Cassie stifled a yawn and took her bowl to the sink. “I’ll take Brea to her bus, Mom,” she offered.
“Oh, thank you!” Mother gave Cassie and Brea a quick squeeze. “Don’t worry, Brea. I’ll be at the bus stop at noon to meet you. Have a beautiful day, you two!”
The morning sun filtered through the trees as Brea held tightly to Cassie’s hand. “How do you like kindergarten so far?” Cassie asked Brea.
Brea skipped happily beside her sister. “I like it.”
“That’s good,” Cassie replied.
“Hey, Cass!” Judi called, running to catch up to them. “Did you get all that homework done?”
Cassie shrugged. “I’m not sure about a couple of the answers. How about you?”

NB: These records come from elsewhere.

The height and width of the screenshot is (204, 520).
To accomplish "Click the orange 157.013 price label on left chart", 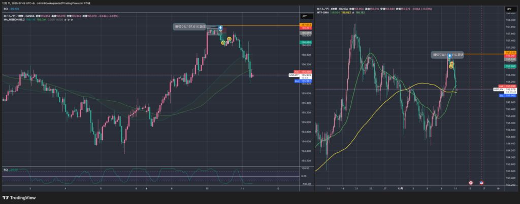I will pos(306,24).
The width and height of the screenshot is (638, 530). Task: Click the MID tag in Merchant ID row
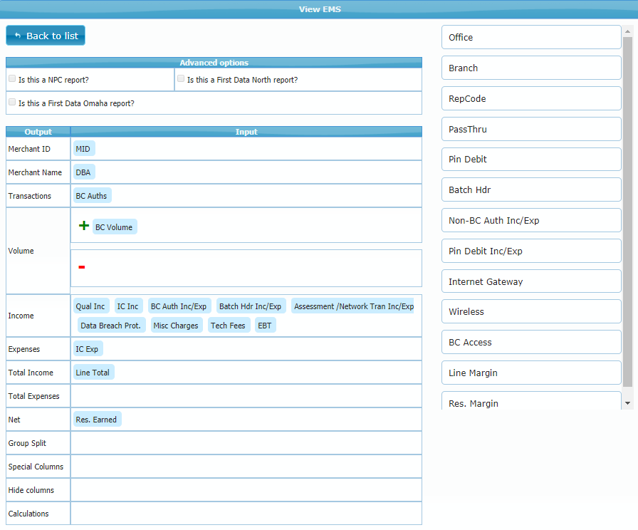click(83, 149)
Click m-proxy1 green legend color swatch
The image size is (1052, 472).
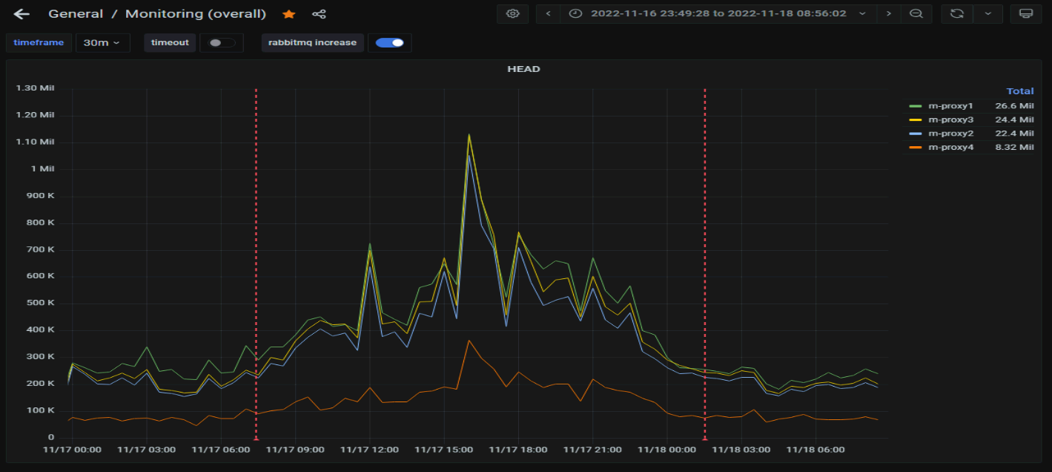pyautogui.click(x=915, y=106)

“Miss Hager is a slave driver!” Judi mumbled grumpily. “I’ve worked hard, and I still need to look at some maps in the library before school. How about you?”

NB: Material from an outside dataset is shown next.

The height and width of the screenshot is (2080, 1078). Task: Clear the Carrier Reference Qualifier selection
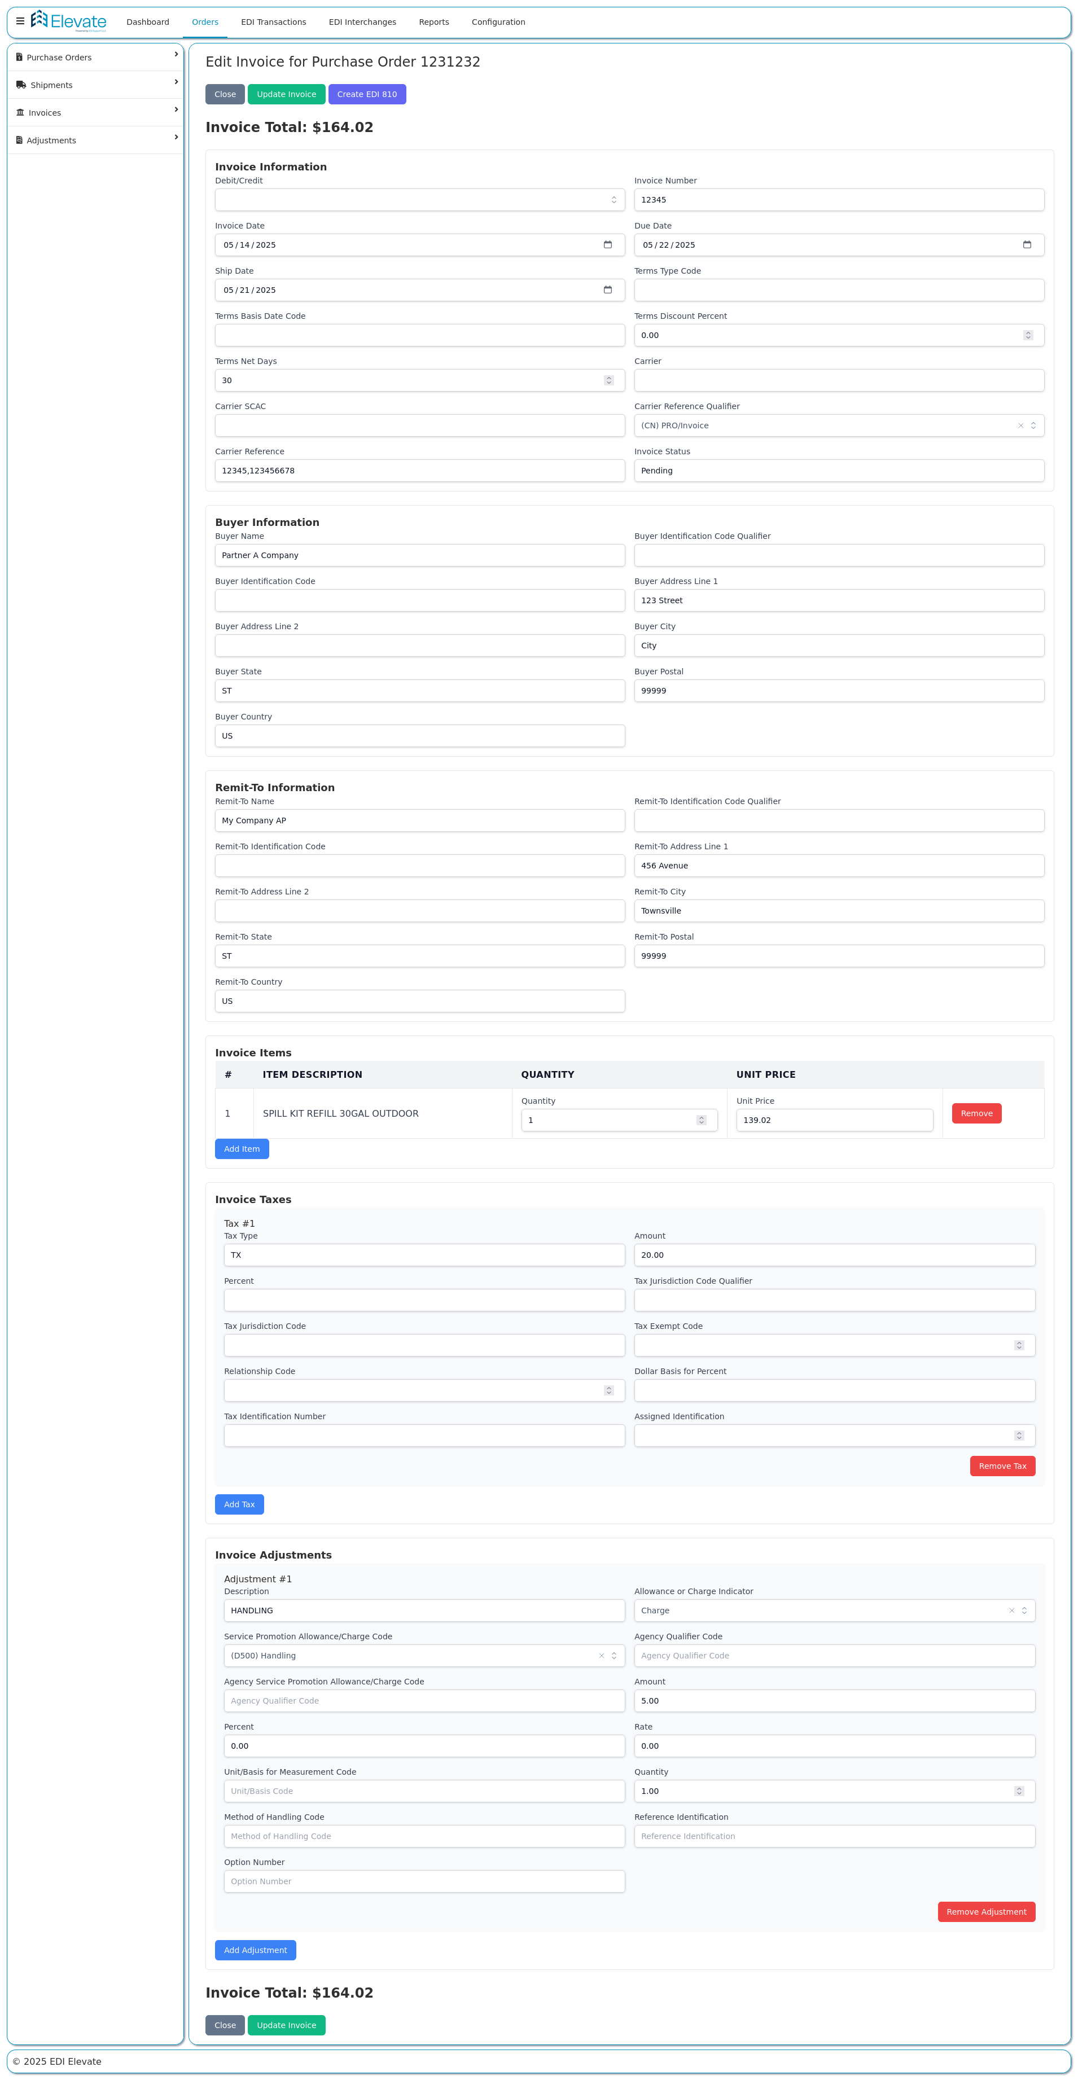1020,426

“That sure would help,” Cassie agreed. “But I have to get Brea on her school bus first.”
“Can’t she get on the bus by herself?” Judi asked.

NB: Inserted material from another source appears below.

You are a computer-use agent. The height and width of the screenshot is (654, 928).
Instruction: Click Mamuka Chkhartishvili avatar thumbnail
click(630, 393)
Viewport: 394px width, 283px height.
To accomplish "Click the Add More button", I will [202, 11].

Brea nodded and grinned at Judi.
Cassie looked at her little sister. She probably could, Cassie reasoned. Once I get her to the bus stop, she could wait with the other kids. Then I’d have time to check my homework too.
When the girls arrived at the bus stop, the other kids were holding their mothers’ hands, waiting for the school bus.
“Well, here she is, safe and sound,” Judi said happily. “Come on, Cassie. We still have time to visit the library.”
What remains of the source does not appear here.